The above ad was on the web page (http://thehill.com/blogs/healthwatch/nutrition/225985-iom-feds-should-prepare-to-intervene-on-childhood-nutrition-standards) which said:
Federal agencies should step in if industries that promote high-calorie foods to children do not implement common nutrition standards within two years, the influential Institute of Medicine (IOM) said Tuesday.
The recommendation came as part of a 478-page IOM report on the U.S. obesity epidemic that outlined broad policy changes the panel says are necessary to stave off a healthcare crisis.
The changes are aimed at a complete overhaul of the United States's "obesogenic" environment, the panel wrote.
"People have heard the advice to eat less and move more for years, and during that time a large number of Americans have become obese," panelist Shiriki Kumanyika of the University of Pennsylvania said.
"That advice will never be out of date. But when you see the increase in obesity you ask, what changed?

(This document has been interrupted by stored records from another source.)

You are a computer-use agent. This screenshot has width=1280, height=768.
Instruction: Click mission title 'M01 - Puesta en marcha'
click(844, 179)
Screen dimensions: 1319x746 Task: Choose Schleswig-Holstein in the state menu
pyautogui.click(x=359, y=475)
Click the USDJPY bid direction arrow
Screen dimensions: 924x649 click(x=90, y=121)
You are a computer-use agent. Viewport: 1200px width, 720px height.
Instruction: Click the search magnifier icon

And the answer is, the environment.
"The average person cannot maintain a healthy weight in this obesity-promoting environment," she said.

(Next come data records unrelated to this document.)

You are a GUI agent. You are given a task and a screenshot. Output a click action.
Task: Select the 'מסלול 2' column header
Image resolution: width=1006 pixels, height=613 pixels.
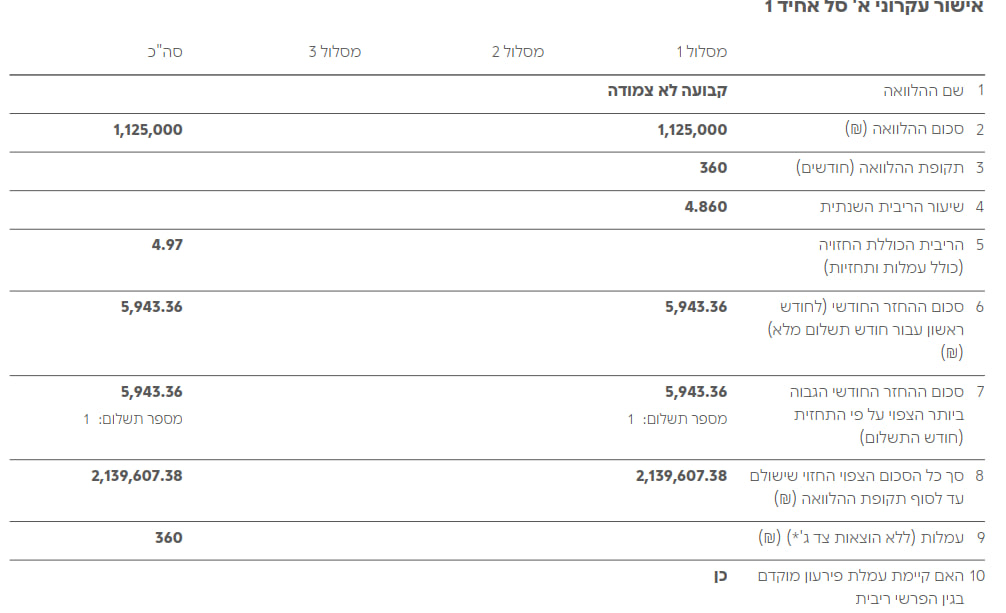(518, 52)
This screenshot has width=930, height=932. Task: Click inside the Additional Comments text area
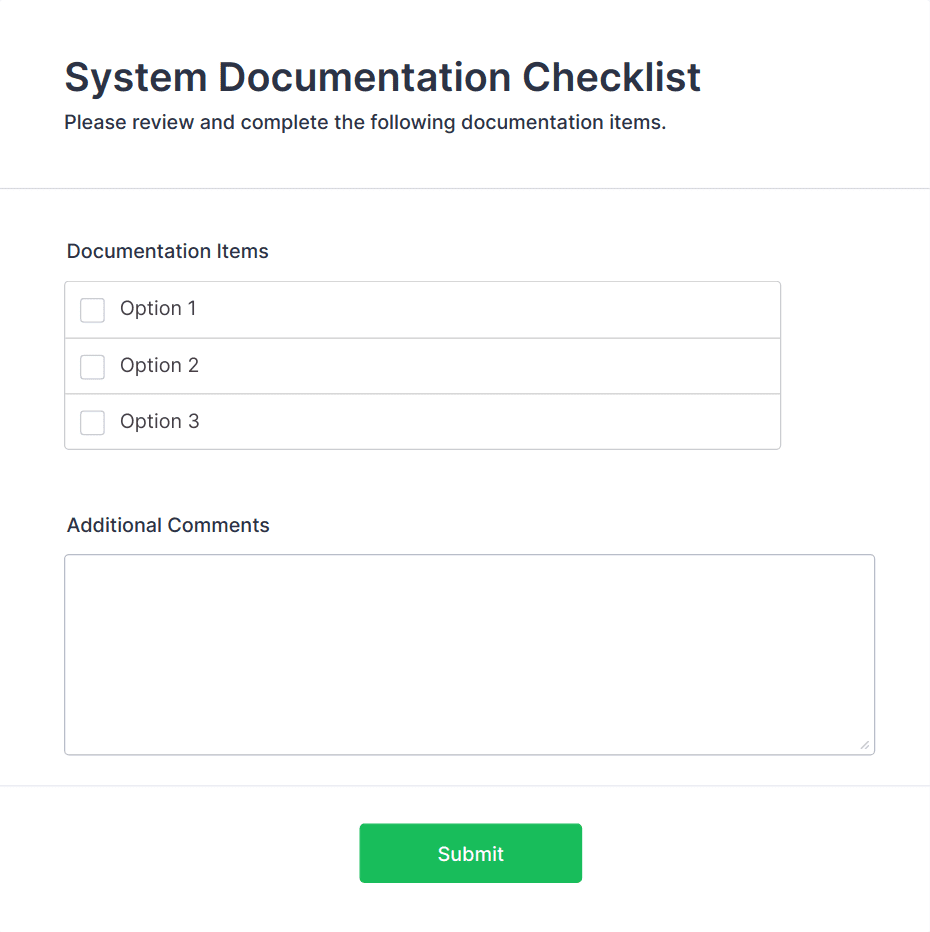pyautogui.click(x=470, y=650)
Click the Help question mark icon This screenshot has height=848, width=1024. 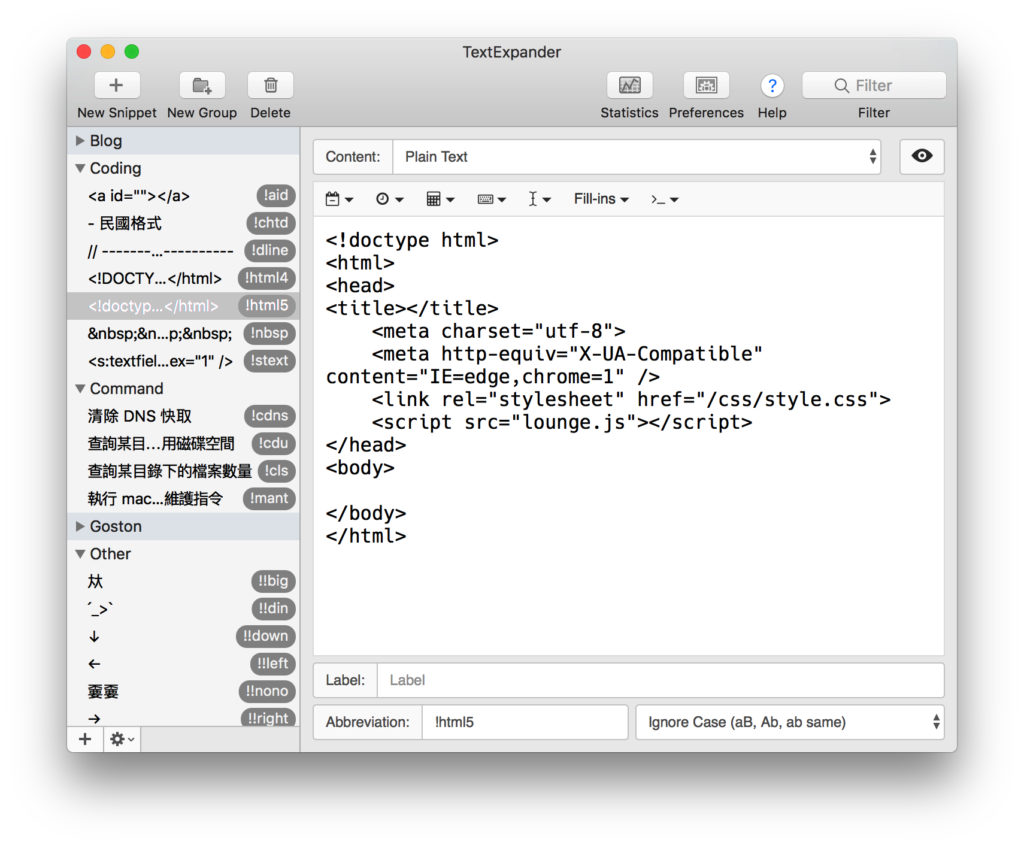(772, 86)
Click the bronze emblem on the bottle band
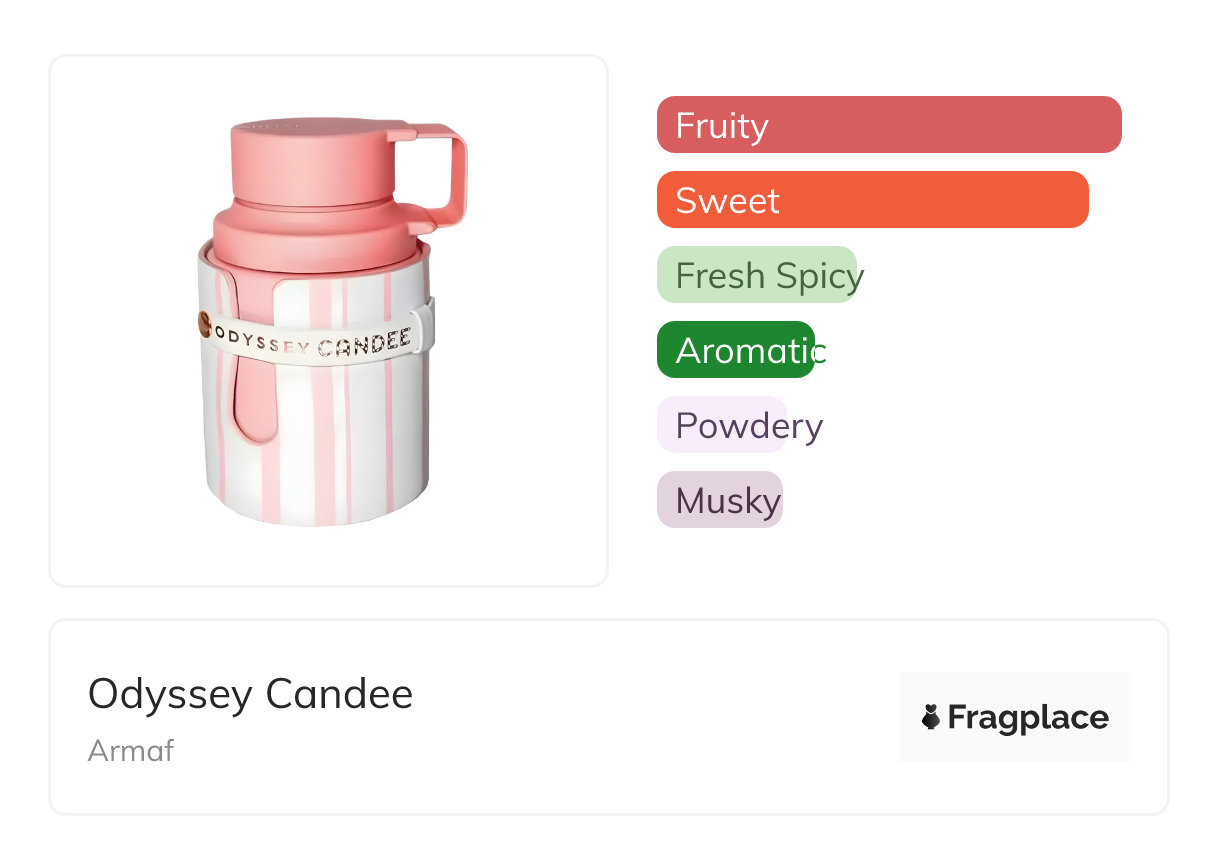Viewport: 1218px width, 864px height. pyautogui.click(x=204, y=324)
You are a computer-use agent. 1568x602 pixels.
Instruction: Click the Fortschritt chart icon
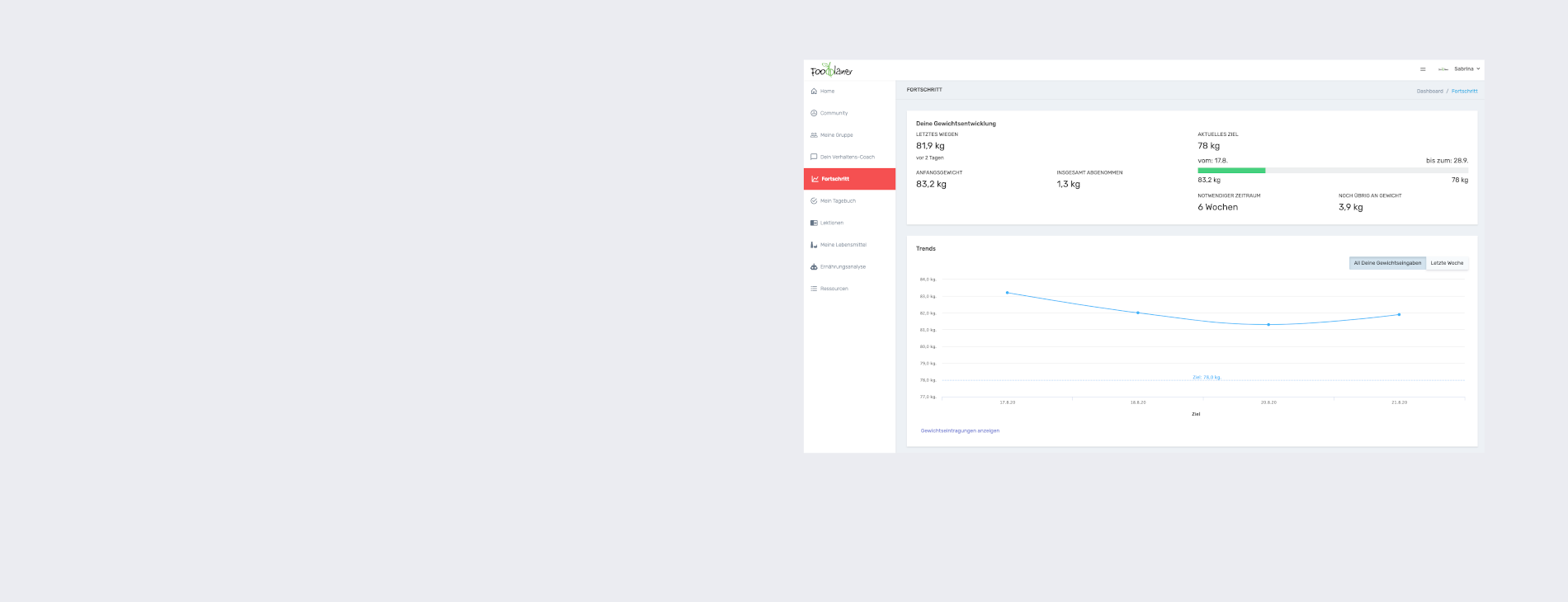(x=815, y=179)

Strategies like a possible soda tax and new zoning laws to encourage walking and biking are designed to "reinforce one another's impact to speed our progress," said panel Chairman Dan Glickman, a former secretary of Agriculture.
(OBESOGENIC A strange-looking word, it comes from obese plus the ending -genic, something tending to generate or create. It refers to conditions that lead people to become excessively fat — a worrying trend in developed countries, especially among young people, who are eating too much of the wrong things and not taking enough exercise. The problem is variously put down to social causes (too many sedentary pursuits available; fear that the outdoors in cities is dangerous, leading to less cycling, walking and running about) or to the results of our consumer lifestyle (eating pre-prepared meals that contain excessive sugar and fats). The term seems to have appeared in the last decade (the first example I can find is from a British newspaper in 1996) and is not as yet mainstream, though it is increasingly turning up in newspapers and medical journals. Its opposite is not often called for, but if you need it, it’s leptogenic, leading to weight loss, from Greek leptos, thin, fine or delicate.)(http://www.worldwidewords.org/turnsofphrase/tp-obe1.htm)
I actually believe that people can maintain a healthy weight in this environment. But many people believe that only government can save us from ourselves!
Taxes on pop is another "great" way to "help" us, my personal pop consumption is about 12 ozs. a week on pizza day (another no-no, oh please help us Gov!). Though I do believe in making it safer to walk and bike.
I know that I am old-fashioned in believing that people can do what is right without the government's help.